One of these days, I should probably go through a tutorial series for LibreOffice and Star BASIC and properly learn it.
If I need to do any kind of number crunchy stuff I usually use Julia right now. I really like Julia, it's a very cool language and platform, but for small things it's kind of overkill. I should really learn how to properly use LibreOffice.
My dad makes extremely liberal use of the VBA in Excel. LibreOffice does have an equivalent, but it's different enough to where he would be forced to port over large amounts of his code.
I think he could get over the different interface but I don't completely blame him for not wanting to redo all his work.

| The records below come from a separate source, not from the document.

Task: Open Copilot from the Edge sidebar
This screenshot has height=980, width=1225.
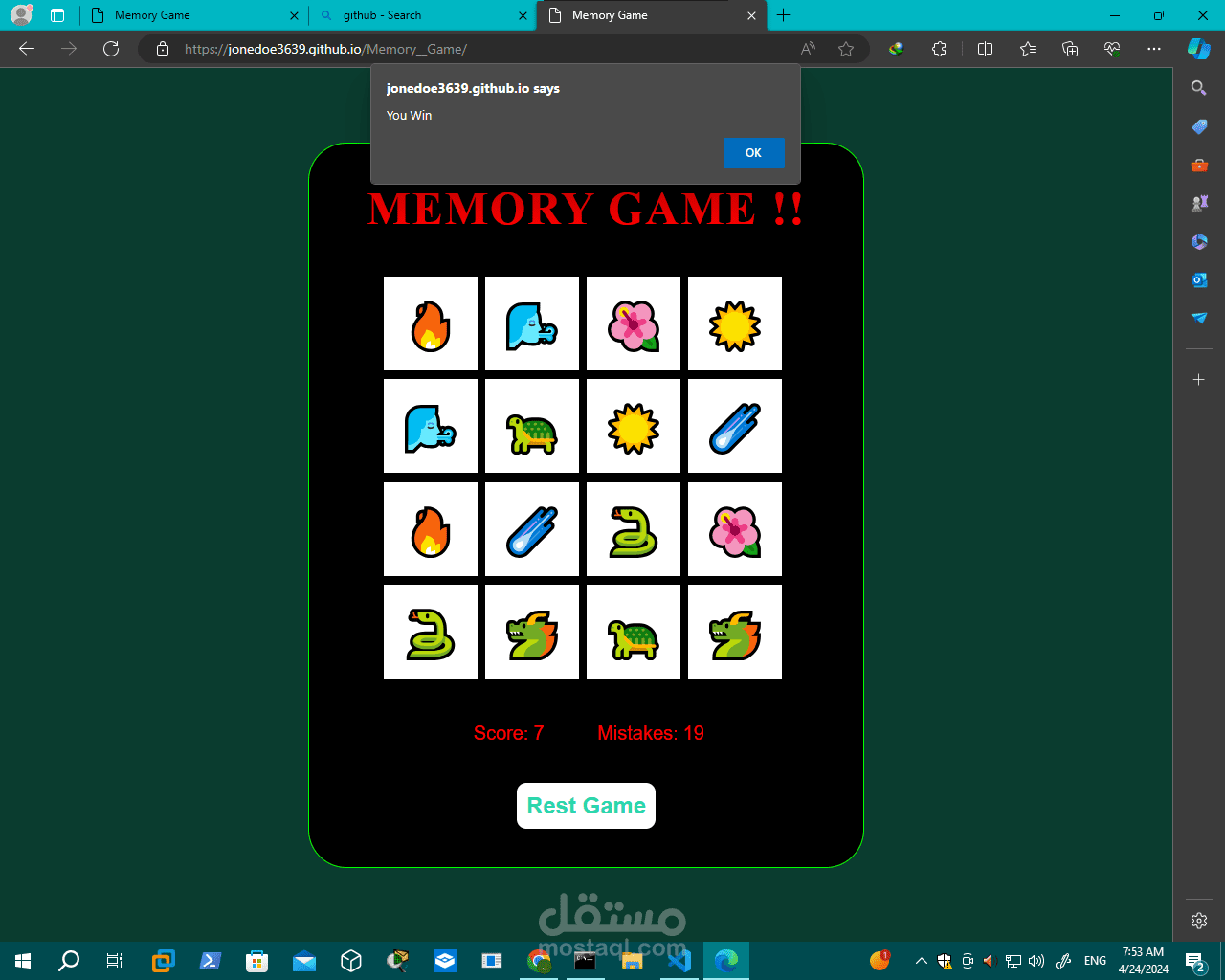Action: pyautogui.click(x=1198, y=49)
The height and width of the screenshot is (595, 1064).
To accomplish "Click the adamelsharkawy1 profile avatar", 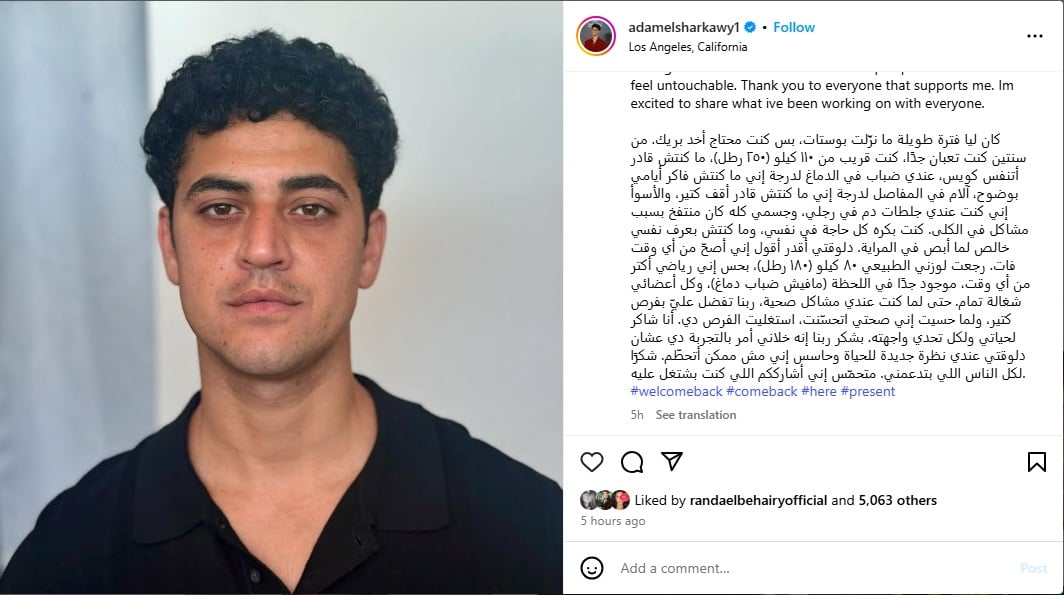I will [x=596, y=36].
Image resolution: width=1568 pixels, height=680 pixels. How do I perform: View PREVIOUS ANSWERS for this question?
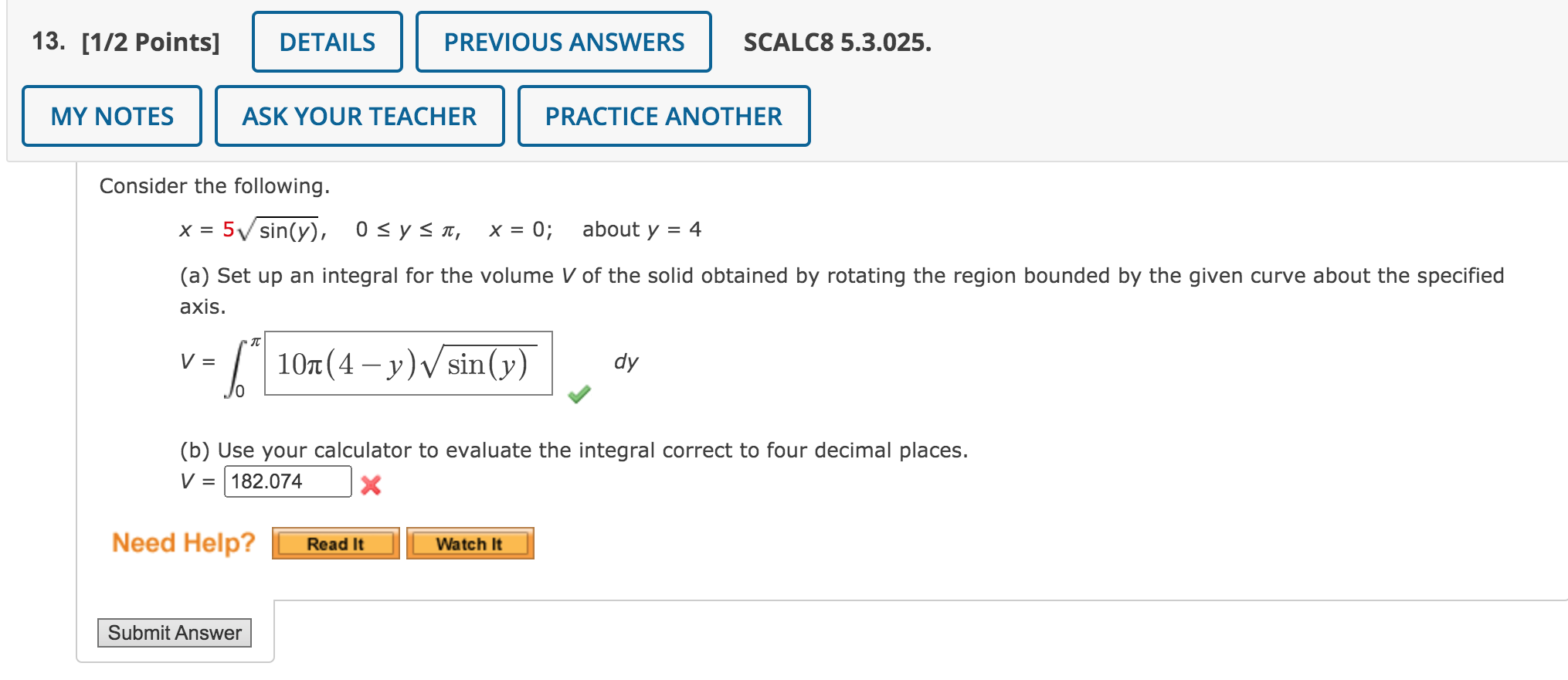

yes. It's terrible. I can't believe it's taken this long to still be awful. The mix of Java. The awful UI. If you're on Mac/Windows, you should buy Office. And if you're on Linux, you should use OnlyOffice, or Google Docs
I think this software archaeology / history-keeping is really important. Keep up the good work. These paragraphs resonate with me:
> There is utility in those old tools and interesting ideas to be mined. Recently I stumbled across something that by all accounts should have set the world on fire, but whose ideas needed more time to germinate before blossoming much later. Discoveries like this are not just nostalgic “what ifs” to opine wistfully upon, they can be dormant seeds of the future.
> Computing moves at such an unrelenting pace, those seeds may lie dormant for any number of reasons: bad marketing, released on a dying platform, too expensive, or even too large a mental leap for the public to “get” at the time. I see this blog as a way to explore the history of the work tools we use every day. I don’t do this out of misty-eyed sentimentality, but rather pragmatic curiosity. The past isn’t sacred, but it is still useful.
What's your research process? Do you use lots of Internet Archive material? Do you reference any personal artifacts i.e. old hardware or documentation laying around? Any interviewing?
Thanks for the kind feedback, and I'm happy you felt resonance with those words. I use tons of Internet Archive material, but also stuff from various retro enthusiast sites which focus on specific hardware platforms. Lots of books, I look through YouTube for interviews, and include my own personal history with the machines and genres (I don't want the blog to read like a passionless how-to manual). If I had the physical space for a hardware collection I'd do that, but alas. No interviewing of my own, just research into existing interviews up to present day. The main point is really to let the software speak for itself and see if it and I can be friends.